● About this exercise: Please output exactly the lines from the one containing "Task: Select the Top Damage skysniper+ entry" through the end of the records below, leaving out any pictures.

Stored data:
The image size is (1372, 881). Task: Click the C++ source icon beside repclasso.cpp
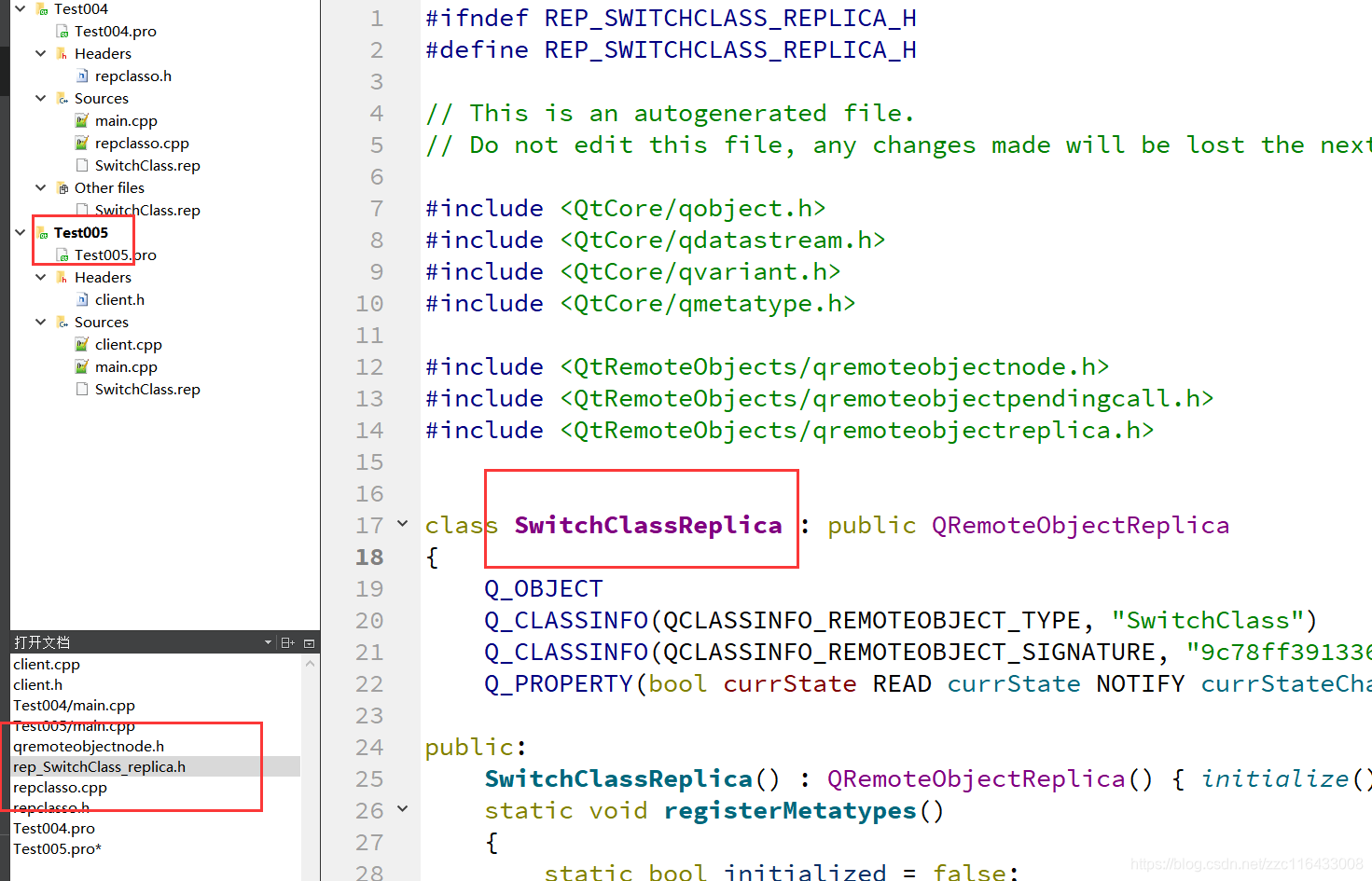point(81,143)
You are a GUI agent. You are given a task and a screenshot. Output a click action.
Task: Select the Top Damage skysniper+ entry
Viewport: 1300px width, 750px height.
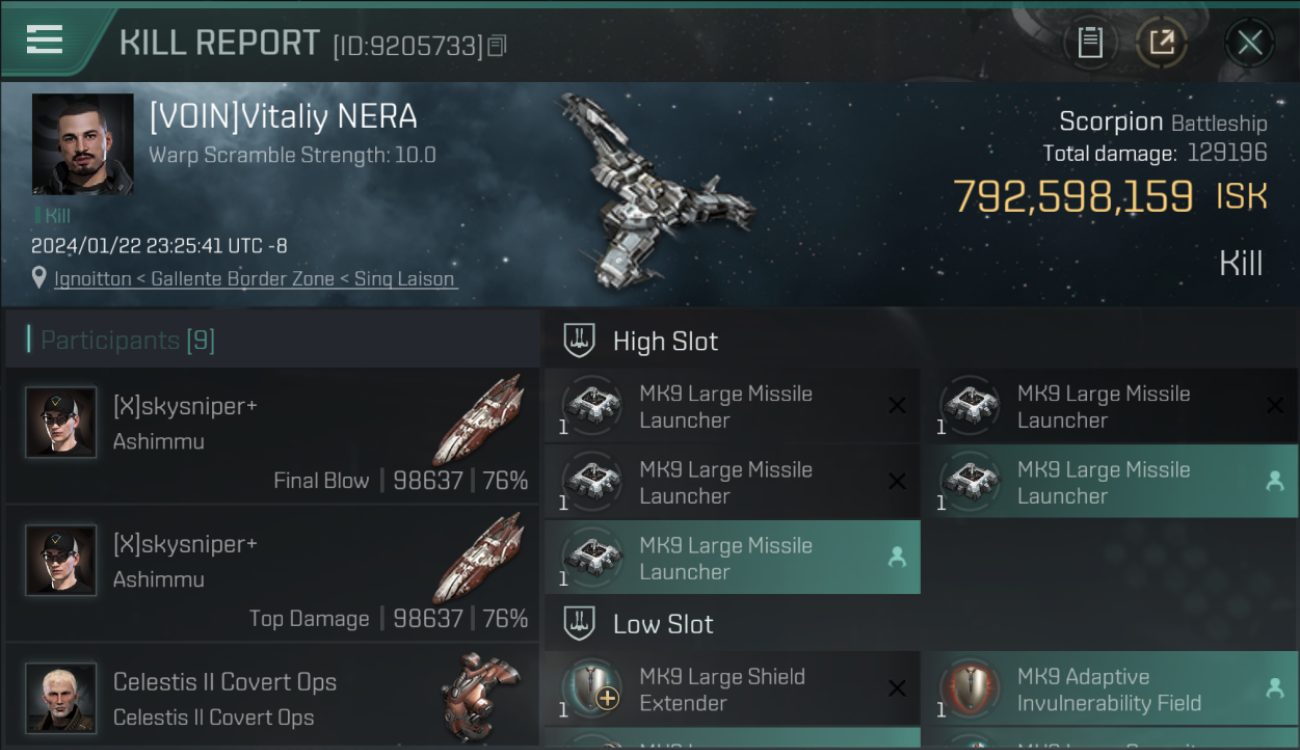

● Written solution:
Task: Select the Top Damage skysniper+ entry
Viewport: 1300px width, 750px height.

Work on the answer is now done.